> [Excerpted data]:
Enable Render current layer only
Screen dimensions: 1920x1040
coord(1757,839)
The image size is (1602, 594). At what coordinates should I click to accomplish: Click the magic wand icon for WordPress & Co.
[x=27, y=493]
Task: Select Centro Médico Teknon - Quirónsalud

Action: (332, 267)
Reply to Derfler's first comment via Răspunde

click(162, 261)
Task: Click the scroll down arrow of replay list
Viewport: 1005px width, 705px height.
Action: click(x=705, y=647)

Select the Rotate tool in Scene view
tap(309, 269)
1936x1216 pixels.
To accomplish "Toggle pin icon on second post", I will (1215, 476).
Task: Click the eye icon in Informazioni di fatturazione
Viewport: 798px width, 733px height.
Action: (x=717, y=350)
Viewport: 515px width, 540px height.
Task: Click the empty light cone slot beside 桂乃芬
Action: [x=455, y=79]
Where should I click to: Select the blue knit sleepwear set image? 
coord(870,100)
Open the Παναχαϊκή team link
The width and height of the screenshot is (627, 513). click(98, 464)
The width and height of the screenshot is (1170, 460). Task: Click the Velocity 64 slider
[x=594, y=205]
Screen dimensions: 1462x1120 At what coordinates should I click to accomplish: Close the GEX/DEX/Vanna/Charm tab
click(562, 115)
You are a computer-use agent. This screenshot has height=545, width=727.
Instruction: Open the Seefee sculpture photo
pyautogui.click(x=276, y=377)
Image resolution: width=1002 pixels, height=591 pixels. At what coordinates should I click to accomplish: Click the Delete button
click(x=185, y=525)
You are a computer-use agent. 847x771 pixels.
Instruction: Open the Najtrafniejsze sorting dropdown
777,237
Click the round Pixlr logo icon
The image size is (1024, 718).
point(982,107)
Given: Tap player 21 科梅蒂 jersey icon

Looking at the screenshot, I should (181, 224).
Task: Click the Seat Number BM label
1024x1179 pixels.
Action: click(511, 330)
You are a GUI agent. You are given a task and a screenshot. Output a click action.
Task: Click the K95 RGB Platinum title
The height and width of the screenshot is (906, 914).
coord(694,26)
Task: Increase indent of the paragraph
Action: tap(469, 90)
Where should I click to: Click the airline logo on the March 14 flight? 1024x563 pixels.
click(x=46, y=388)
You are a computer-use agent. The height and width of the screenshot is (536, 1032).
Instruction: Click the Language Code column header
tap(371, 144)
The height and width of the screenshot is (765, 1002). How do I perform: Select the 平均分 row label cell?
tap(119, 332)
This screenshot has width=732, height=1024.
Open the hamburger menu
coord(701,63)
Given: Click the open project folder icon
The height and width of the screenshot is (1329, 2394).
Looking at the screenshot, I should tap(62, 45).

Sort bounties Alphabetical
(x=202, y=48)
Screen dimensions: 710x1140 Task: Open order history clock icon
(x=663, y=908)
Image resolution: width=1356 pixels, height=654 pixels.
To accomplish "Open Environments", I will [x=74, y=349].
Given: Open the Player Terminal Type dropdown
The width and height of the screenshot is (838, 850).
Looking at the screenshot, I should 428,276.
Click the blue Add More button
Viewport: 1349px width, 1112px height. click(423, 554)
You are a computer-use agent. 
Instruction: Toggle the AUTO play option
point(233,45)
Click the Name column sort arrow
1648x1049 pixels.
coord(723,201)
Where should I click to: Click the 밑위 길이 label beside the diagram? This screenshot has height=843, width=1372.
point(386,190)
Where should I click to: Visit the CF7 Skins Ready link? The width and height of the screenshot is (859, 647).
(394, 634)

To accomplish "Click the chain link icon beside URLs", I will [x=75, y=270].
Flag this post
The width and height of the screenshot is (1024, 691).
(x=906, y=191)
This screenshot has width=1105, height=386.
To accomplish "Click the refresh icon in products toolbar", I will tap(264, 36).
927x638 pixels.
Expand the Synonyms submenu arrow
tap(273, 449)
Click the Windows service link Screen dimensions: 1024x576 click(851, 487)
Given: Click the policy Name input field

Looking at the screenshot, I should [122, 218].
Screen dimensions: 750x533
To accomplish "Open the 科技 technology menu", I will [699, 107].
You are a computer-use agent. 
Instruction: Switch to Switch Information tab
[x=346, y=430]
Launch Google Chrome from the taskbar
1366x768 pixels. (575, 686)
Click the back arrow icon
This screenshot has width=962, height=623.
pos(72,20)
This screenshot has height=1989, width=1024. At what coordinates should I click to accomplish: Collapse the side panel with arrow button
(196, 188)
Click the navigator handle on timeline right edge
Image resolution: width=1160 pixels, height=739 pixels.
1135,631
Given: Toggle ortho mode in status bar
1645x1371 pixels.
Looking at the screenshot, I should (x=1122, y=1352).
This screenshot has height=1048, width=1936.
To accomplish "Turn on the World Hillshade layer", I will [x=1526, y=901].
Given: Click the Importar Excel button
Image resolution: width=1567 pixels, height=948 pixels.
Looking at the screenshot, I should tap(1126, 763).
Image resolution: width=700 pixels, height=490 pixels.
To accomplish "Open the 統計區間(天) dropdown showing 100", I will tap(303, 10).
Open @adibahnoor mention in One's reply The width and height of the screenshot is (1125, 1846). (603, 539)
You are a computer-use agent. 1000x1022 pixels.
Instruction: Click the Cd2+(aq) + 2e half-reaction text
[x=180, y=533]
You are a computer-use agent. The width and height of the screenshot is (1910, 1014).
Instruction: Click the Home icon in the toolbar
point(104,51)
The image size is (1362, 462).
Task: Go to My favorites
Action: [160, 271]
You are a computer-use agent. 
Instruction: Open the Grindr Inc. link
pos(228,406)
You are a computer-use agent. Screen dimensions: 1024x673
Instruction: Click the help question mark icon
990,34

> [Objective]: Please reproduce the entries starting at the line that has "Select the Rotate tool in Scene view" and ending after the line that has "tap(119, 332)", substituting "Remove button" for "Delete button" and leaving everything else unchanged.

> [Correct output]:
Select the Rotate tool in Scene view
tap(309, 269)
1936x1216 pixels.
To accomplish "Toggle pin icon on second post", I will (1215, 476).
Task: Click the eye icon in Informazioni di fatturazione
Viewport: 798px width, 733px height.
Action: (x=717, y=350)
Viewport: 515px width, 540px height.
Task: Click the empty light cone slot beside 桂乃芬
Action: [x=455, y=79]
Where should I click to: Select the blue knit sleepwear set image? 
coord(870,100)
Open the Παναχαϊκή team link
The width and height of the screenshot is (627, 513). click(98, 464)
The width and height of the screenshot is (1170, 460). Task: Click the Velocity 64 slider
[x=594, y=205]
Screen dimensions: 1462x1120 At what coordinates should I click to accomplish: Close the GEX/DEX/Vanna/Charm tab
click(562, 115)
You are a computer-use agent. This screenshot has height=545, width=727.
Instruction: Open the Seefee sculpture photo
pyautogui.click(x=276, y=377)
Image resolution: width=1002 pixels, height=591 pixels. At what coordinates should I click to accomplish: Click the Remove button
click(x=185, y=525)
You are a computer-use agent. 847x771 pixels.
Instruction: Open the Najtrafniejsze sorting dropdown
777,237
Click the round Pixlr logo icon
The image size is (1024, 718).
point(982,107)
Given: Tap player 21 科梅蒂 jersey icon

Looking at the screenshot, I should (181, 224).
Task: Click the Seat Number BM label
1024x1179 pixels.
Action: click(511, 330)
You are a GUI agent. You are given a task and a screenshot. Output a click action.
Task: Click the K95 RGB Platinum title
The height and width of the screenshot is (906, 914).
coord(694,26)
Task: Increase indent of the paragraph
Action: tap(469, 90)
Where should I click to: Click the airline logo on the March 14 flight? 1024x563 pixels.
click(x=46, y=388)
You are a computer-use agent. The height and width of the screenshot is (536, 1032).
Instruction: Click the Language Code column header
tap(371, 144)
The height and width of the screenshot is (765, 1002). How do I perform: Select the 平均分 row label cell?
tap(119, 332)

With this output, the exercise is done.